Task data:
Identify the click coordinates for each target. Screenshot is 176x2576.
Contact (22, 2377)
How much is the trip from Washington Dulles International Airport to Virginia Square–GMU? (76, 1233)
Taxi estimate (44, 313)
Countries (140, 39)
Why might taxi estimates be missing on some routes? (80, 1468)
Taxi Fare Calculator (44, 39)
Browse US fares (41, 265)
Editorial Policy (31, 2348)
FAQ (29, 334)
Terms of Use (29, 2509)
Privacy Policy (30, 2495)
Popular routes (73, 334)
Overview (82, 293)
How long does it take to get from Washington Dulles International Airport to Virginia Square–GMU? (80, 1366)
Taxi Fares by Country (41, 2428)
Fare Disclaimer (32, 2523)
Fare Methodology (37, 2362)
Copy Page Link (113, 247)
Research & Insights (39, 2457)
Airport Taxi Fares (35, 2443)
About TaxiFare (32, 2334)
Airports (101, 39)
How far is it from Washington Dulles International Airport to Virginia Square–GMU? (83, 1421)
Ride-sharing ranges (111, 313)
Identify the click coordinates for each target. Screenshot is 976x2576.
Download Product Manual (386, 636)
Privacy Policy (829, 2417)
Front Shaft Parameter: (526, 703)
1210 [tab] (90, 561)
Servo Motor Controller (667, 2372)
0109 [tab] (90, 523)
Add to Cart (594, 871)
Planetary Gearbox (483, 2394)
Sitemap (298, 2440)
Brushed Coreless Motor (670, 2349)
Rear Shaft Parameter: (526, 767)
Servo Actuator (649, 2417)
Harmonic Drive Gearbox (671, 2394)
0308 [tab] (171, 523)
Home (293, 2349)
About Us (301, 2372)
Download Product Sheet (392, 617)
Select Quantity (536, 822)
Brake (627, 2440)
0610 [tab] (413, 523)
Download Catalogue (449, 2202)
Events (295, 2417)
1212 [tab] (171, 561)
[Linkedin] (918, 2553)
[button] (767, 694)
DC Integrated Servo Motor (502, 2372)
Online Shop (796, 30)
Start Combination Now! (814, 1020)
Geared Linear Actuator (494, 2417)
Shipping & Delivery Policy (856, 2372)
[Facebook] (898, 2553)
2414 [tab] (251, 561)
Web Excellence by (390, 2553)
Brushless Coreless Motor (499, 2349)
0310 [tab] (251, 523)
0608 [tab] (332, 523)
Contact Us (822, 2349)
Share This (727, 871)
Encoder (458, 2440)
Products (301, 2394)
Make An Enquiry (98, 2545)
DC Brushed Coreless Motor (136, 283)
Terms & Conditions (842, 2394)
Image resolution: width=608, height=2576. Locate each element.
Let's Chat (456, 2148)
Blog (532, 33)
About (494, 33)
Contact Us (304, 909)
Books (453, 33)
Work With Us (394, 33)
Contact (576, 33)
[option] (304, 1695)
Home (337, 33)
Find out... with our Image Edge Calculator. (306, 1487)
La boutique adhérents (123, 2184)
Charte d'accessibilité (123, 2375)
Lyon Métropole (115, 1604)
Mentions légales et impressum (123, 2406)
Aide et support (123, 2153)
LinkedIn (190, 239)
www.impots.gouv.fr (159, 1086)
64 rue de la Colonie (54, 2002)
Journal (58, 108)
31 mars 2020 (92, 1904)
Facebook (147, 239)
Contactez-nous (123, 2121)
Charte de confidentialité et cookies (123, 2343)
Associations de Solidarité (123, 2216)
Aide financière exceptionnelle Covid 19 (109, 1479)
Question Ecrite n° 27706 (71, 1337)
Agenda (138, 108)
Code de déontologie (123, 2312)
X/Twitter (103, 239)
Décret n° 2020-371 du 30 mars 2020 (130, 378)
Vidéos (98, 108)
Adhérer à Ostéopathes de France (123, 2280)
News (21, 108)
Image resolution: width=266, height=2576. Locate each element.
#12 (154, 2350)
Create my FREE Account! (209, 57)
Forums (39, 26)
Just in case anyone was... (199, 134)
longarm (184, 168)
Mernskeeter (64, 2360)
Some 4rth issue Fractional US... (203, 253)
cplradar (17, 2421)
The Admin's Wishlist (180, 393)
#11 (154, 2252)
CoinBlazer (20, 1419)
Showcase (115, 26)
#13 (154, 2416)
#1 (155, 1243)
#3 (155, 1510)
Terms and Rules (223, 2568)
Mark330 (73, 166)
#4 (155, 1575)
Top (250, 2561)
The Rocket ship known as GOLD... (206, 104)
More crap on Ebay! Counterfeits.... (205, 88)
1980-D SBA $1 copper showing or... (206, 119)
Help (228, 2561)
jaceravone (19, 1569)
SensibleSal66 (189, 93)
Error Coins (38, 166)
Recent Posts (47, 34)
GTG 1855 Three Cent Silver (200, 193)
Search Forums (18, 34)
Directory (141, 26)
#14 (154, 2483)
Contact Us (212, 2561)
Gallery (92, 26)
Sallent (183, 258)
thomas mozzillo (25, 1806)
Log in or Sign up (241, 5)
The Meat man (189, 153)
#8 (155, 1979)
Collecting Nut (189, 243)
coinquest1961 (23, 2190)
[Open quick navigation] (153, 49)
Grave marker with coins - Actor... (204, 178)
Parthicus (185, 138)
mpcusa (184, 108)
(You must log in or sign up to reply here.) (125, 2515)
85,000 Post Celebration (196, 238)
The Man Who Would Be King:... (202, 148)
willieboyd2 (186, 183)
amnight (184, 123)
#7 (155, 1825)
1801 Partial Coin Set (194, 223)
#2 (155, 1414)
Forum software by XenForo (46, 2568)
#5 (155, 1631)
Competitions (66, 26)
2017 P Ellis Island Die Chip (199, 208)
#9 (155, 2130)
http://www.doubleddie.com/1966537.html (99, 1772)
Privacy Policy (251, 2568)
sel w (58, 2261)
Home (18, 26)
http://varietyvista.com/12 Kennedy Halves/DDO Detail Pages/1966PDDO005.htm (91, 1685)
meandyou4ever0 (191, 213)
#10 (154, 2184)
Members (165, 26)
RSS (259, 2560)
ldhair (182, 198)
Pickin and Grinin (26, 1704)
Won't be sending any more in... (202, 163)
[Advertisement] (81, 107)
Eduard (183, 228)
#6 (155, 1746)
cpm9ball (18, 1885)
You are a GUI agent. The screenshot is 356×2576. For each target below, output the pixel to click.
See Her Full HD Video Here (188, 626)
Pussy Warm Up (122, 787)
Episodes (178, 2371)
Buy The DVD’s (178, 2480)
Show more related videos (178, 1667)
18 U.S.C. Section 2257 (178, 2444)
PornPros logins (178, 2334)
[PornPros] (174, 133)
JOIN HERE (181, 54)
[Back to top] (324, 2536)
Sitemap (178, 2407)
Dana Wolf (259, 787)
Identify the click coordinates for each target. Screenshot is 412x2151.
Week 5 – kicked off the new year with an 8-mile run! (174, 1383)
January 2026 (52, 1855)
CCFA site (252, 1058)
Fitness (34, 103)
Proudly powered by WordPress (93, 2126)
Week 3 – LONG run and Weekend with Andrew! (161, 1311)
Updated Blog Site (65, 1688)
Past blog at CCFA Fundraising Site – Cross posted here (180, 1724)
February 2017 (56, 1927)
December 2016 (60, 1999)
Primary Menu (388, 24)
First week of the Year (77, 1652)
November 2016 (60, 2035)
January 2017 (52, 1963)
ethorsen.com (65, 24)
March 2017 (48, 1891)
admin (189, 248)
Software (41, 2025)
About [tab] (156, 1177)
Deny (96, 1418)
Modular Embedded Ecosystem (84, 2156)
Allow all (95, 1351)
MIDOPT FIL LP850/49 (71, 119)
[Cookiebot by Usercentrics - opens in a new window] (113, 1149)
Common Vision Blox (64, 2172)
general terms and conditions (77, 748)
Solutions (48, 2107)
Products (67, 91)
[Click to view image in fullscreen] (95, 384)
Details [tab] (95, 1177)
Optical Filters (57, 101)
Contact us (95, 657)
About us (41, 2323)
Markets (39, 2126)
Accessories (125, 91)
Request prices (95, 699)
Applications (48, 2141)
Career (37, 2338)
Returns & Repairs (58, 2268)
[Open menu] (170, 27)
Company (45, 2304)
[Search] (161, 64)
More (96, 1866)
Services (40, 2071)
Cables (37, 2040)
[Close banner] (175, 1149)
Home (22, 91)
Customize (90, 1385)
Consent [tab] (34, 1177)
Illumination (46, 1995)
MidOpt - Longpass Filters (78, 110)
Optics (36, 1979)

Problem: Given the records above, return exactly the lines starting at the line containing "March 2017 (48, 1891)" and ending at the line containing "Company (45, 2304)", including both.

Answer box:
March 2017 (48, 1891)
admin (189, 248)
Software (41, 2025)
About [tab] (156, 1177)
Deny (96, 1418)
Modular Embedded Ecosystem (84, 2156)
Allow all (95, 1351)
MIDOPT FIL LP850/49 (71, 119)
[Cookiebot by Usercentrics - opens in a new window] (113, 1149)
Common Vision Blox (64, 2172)
general terms and conditions (77, 748)
Solutions (48, 2107)
Products (67, 91)
[Click to view image in fullscreen] (95, 384)
Details [tab] (95, 1177)
Optical Filters (57, 101)
Contact us (95, 657)
About us (41, 2323)
Markets (39, 2126)
Accessories (125, 91)
Request prices (95, 699)
Applications (48, 2141)
Career (37, 2338)
Returns & Repairs (58, 2268)
[Open menu] (170, 27)
Company (45, 2304)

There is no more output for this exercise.